____ Task material

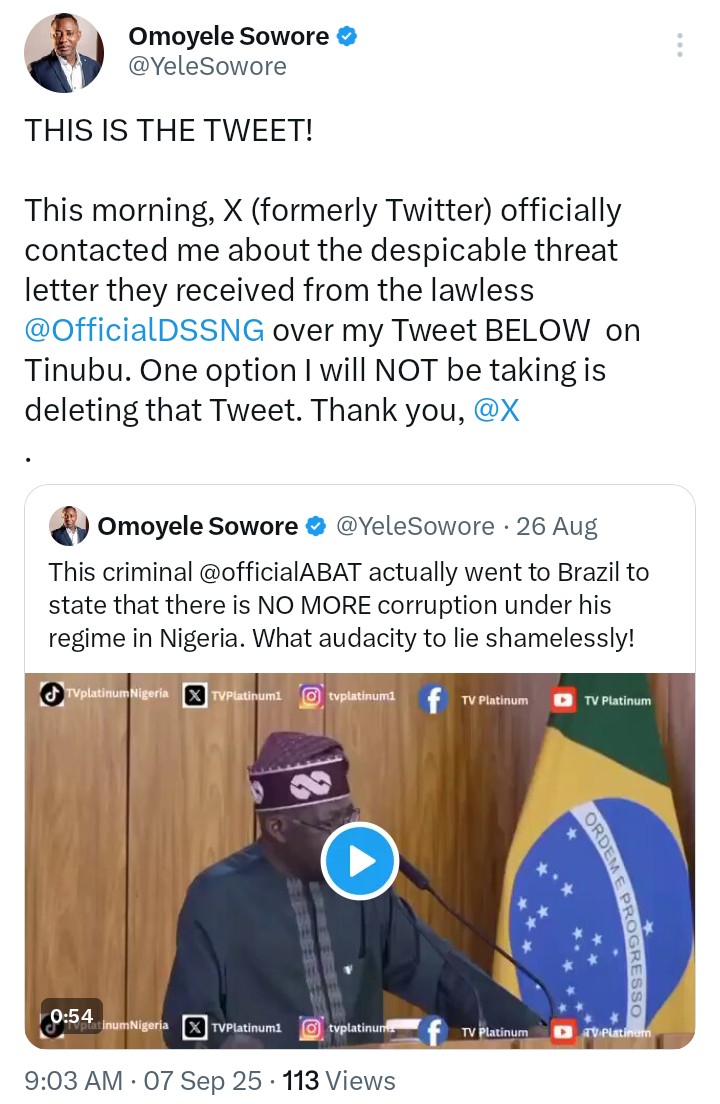Click the Instagram tvplatinum1 icon in video

(312, 696)
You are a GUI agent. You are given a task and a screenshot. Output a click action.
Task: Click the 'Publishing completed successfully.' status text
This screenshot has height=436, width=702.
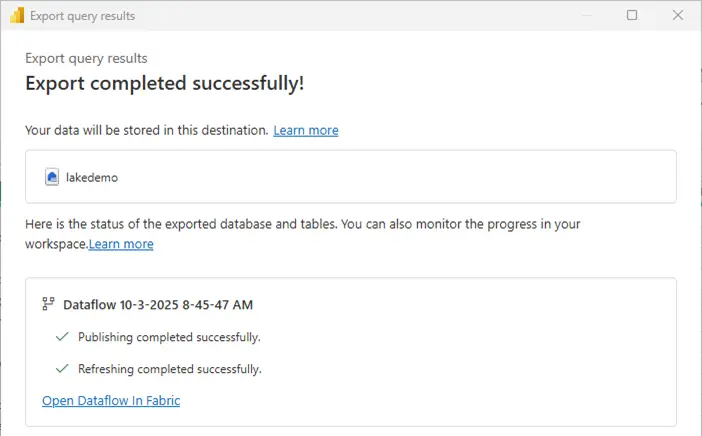169,337
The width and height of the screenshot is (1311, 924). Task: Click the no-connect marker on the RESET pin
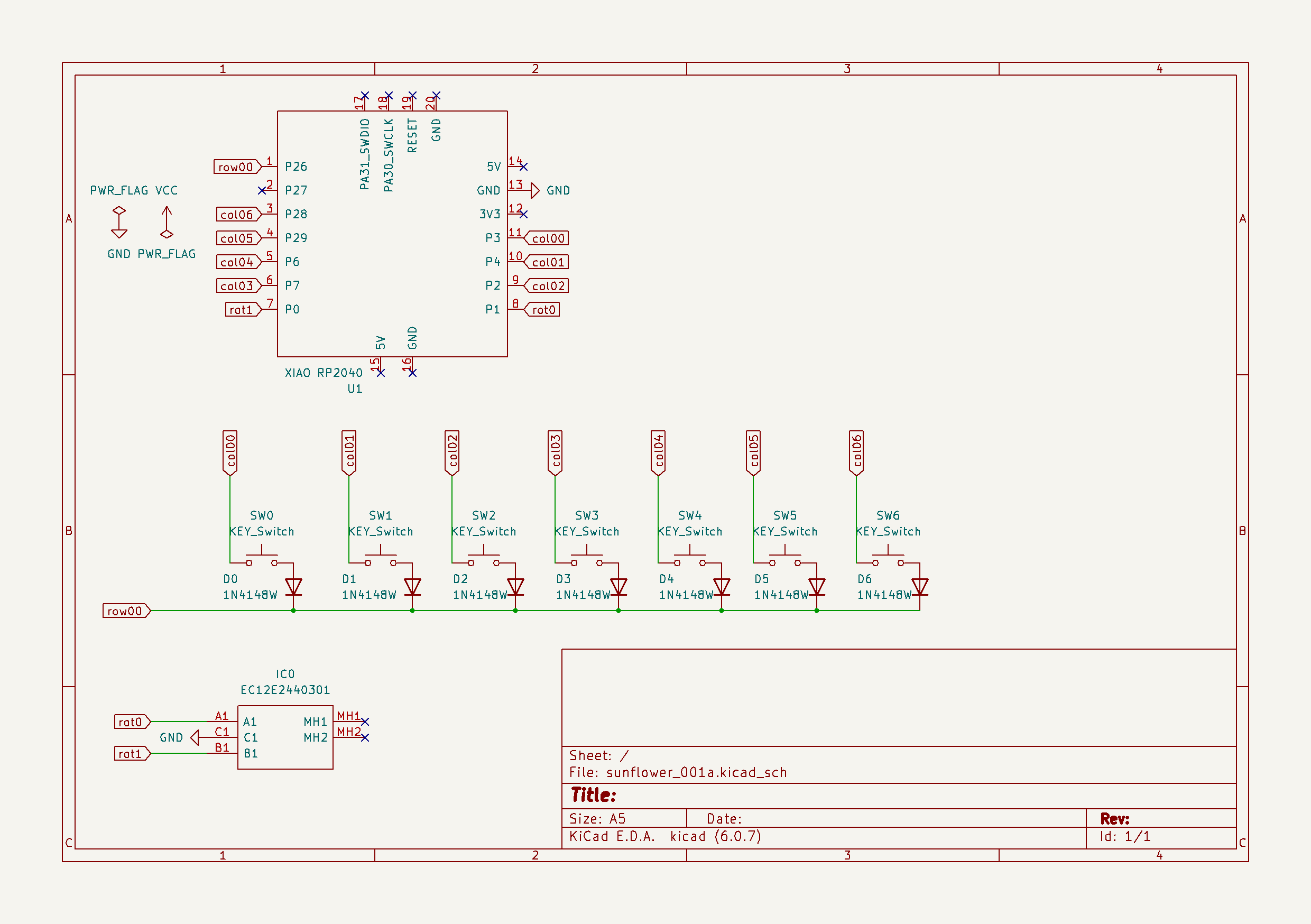[x=413, y=95]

________

■ **What to do**: Replace every "screenshot" in the entries above with "capture" and reproduce them with nothing else changed, leaving out the pictures.

■ **Exercise solution**:
Click the Instagram tvplatinum1 icon in video

(312, 696)
You are a GUI agent. You are given a task and a capture. Output a click action.
Task: Click the 'Publishing completed successfully.' status text
This capture has height=436, width=702.
169,337
The width and height of the capture is (1311, 924). Task: Click the no-connect marker on the RESET pin
[x=413, y=95]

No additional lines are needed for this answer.